Text and item location entries
** BEGIN **
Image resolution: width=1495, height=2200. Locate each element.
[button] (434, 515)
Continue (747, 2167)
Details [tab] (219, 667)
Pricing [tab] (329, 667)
** END **
Direction
Copy the material above line for line, without changing anything.

Written response
Image resolution: width=1495, height=2200. Locate each element.
[button] (434, 515)
Continue (747, 2167)
Details [tab] (219, 667)
Pricing [tab] (329, 667)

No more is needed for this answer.